Exercise directions: Answer with a number only: how many lines of the data contain "checkmark"?

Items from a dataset

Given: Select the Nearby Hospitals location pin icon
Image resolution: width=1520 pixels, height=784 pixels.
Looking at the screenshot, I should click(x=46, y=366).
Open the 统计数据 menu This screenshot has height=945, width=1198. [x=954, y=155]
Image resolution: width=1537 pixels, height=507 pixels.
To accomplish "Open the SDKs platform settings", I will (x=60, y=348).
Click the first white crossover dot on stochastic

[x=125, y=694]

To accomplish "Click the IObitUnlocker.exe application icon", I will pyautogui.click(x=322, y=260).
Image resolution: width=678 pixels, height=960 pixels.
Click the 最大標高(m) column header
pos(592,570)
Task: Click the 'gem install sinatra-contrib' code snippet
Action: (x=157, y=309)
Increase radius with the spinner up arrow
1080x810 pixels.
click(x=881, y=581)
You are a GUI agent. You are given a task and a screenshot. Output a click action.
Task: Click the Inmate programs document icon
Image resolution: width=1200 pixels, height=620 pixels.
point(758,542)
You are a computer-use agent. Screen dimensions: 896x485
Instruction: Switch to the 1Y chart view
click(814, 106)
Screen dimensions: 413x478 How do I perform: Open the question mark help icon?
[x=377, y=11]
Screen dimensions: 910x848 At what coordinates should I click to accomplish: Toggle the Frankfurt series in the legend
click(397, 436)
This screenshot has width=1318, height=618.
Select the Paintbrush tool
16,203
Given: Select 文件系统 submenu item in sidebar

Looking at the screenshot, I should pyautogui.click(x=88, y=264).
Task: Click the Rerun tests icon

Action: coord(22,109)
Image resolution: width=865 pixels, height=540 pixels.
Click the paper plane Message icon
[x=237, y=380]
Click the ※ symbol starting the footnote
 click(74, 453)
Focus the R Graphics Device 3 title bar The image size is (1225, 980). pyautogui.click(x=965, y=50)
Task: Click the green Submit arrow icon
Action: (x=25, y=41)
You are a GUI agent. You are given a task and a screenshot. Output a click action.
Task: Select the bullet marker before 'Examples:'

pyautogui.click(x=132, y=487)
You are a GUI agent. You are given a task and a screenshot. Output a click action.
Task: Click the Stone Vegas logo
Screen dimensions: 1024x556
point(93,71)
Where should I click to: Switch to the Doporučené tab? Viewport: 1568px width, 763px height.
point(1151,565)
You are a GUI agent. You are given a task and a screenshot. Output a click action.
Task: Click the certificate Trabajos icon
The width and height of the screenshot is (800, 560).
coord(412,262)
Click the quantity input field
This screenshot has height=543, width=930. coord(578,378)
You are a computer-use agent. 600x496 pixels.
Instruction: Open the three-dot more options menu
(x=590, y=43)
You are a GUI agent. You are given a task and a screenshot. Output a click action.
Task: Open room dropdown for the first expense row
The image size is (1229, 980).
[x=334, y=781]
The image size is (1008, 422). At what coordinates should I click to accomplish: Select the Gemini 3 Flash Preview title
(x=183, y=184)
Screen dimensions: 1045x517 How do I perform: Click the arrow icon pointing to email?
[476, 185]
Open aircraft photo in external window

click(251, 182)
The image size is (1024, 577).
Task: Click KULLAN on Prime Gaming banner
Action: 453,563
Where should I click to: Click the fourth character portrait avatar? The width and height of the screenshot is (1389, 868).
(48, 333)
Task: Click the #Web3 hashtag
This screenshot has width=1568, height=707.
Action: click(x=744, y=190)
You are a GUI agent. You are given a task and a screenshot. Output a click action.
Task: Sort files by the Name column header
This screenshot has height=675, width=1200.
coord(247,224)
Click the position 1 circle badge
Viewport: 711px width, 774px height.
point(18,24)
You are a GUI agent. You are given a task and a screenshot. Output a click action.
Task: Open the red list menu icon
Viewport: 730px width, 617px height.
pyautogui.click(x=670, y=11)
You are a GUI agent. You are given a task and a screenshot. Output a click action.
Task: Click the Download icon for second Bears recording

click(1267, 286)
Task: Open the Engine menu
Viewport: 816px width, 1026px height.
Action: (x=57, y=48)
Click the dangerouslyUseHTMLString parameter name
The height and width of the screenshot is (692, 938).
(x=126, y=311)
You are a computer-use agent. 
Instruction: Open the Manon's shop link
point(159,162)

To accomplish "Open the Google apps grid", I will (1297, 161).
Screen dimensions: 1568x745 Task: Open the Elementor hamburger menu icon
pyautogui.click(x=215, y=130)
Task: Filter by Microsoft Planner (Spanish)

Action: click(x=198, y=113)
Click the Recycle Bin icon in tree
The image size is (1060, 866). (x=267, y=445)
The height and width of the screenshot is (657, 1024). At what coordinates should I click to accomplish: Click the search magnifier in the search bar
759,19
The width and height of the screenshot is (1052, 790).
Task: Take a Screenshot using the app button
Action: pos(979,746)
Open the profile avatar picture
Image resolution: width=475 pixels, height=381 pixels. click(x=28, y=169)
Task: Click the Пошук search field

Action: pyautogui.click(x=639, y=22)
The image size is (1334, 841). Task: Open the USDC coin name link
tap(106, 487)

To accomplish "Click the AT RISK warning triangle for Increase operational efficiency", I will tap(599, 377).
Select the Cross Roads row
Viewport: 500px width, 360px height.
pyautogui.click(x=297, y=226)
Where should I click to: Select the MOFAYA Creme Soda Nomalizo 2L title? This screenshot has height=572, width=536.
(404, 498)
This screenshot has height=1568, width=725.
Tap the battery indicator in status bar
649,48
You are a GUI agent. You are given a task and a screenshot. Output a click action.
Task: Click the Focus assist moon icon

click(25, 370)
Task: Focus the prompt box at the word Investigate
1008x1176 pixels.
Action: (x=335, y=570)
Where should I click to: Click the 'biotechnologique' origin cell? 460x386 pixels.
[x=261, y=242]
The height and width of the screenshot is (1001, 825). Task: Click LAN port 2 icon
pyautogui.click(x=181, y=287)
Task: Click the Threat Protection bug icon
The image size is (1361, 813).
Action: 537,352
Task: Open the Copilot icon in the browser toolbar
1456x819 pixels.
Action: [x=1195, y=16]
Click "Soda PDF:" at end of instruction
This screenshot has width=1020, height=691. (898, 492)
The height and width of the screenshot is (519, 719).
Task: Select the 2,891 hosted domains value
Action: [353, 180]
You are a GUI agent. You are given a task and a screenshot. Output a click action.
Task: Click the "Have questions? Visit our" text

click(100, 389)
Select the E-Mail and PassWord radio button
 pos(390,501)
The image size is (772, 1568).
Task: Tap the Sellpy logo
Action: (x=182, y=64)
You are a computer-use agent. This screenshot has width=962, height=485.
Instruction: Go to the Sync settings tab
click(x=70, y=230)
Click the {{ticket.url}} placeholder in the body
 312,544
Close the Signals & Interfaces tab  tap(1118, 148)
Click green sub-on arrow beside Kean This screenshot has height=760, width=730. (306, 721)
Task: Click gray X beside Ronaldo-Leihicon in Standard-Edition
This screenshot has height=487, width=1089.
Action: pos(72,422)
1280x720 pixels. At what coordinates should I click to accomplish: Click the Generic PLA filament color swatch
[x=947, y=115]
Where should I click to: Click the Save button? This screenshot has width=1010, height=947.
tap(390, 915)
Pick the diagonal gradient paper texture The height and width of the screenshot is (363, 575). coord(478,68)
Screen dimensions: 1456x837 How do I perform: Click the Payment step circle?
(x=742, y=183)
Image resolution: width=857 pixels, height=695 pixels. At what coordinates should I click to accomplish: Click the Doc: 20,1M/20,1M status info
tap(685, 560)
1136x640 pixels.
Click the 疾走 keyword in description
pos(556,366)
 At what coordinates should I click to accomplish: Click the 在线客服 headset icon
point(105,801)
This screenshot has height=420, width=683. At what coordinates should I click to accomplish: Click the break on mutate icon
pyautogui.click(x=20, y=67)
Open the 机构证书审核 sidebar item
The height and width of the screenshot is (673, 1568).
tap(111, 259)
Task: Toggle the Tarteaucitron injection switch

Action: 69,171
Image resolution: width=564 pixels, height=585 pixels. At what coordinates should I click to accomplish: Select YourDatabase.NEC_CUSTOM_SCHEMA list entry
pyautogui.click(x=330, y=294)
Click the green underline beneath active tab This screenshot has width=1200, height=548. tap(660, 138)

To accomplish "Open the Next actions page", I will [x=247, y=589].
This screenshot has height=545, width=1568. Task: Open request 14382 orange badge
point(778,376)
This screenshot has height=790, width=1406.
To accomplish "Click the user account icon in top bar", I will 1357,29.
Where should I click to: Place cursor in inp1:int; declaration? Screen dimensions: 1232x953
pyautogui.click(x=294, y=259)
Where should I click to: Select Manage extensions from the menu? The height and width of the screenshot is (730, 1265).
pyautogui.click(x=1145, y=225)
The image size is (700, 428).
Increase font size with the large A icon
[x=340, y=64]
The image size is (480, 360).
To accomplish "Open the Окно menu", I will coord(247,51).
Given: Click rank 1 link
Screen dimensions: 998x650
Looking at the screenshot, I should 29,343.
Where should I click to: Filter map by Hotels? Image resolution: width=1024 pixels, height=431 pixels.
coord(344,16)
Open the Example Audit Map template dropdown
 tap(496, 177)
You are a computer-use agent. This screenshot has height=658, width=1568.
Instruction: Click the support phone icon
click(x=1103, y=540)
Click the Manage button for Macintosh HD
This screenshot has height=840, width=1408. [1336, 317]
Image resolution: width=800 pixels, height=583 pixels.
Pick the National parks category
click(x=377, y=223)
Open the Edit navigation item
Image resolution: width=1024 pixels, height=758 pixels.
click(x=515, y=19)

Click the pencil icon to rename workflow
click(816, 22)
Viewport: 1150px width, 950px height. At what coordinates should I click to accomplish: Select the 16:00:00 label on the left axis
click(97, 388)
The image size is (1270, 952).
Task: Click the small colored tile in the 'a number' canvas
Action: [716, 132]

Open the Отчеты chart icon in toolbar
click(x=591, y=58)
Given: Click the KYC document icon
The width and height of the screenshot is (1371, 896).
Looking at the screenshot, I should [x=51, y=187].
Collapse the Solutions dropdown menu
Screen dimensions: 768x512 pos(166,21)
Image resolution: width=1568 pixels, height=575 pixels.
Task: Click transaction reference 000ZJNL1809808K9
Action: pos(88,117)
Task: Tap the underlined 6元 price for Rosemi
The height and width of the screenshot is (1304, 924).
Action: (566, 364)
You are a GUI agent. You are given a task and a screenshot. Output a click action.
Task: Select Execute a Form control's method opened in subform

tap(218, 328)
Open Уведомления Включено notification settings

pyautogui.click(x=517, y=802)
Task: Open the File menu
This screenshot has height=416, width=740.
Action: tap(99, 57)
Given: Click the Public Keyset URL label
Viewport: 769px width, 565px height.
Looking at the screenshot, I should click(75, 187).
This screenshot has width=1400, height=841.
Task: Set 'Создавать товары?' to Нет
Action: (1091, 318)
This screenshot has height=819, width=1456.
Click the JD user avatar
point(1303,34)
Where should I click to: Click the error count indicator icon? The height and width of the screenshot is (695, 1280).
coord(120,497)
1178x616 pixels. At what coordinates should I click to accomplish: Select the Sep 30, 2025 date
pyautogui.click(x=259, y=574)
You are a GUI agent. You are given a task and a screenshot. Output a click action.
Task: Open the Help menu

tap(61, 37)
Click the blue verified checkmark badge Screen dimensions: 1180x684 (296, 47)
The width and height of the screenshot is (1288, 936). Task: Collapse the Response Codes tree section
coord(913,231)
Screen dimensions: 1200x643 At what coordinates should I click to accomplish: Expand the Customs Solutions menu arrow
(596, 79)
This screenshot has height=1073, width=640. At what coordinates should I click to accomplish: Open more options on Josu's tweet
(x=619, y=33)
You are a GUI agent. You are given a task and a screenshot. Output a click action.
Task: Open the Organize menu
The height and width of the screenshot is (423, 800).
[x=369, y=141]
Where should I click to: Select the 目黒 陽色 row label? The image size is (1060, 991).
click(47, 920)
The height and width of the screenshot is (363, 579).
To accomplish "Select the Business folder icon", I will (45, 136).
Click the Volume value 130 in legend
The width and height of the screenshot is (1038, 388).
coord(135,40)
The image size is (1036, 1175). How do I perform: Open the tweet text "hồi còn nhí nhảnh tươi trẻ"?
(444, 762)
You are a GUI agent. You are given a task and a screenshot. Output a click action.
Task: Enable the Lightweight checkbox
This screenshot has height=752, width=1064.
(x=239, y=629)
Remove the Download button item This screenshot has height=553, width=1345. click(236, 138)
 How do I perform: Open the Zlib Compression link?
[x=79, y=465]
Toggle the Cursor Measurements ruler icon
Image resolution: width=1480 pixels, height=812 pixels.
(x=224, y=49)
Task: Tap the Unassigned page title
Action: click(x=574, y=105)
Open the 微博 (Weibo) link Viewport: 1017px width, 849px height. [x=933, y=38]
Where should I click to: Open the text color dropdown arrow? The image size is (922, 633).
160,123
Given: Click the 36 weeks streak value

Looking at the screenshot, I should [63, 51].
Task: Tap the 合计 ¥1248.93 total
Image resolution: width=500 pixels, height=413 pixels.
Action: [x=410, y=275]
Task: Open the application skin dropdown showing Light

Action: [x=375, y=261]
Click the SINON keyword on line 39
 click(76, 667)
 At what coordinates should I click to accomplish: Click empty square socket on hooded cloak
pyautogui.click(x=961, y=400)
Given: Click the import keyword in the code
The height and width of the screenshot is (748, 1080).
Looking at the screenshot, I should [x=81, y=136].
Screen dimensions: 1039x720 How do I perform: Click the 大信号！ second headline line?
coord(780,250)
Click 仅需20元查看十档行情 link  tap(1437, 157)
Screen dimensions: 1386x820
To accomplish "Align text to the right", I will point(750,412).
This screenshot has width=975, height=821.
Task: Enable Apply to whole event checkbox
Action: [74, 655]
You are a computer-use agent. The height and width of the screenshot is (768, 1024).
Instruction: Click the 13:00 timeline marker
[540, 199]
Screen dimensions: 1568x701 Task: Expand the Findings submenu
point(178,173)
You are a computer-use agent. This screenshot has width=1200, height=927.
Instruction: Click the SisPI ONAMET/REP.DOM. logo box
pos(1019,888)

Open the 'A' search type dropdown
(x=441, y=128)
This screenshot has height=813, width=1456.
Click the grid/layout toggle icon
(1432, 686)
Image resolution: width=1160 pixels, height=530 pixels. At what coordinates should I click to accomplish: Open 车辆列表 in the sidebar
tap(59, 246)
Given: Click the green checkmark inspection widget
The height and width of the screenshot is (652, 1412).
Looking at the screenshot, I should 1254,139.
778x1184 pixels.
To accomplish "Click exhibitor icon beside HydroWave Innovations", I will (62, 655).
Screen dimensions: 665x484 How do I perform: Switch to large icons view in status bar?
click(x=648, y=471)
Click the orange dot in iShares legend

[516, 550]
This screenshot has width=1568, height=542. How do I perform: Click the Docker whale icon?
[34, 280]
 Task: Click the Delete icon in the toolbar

Your response: 2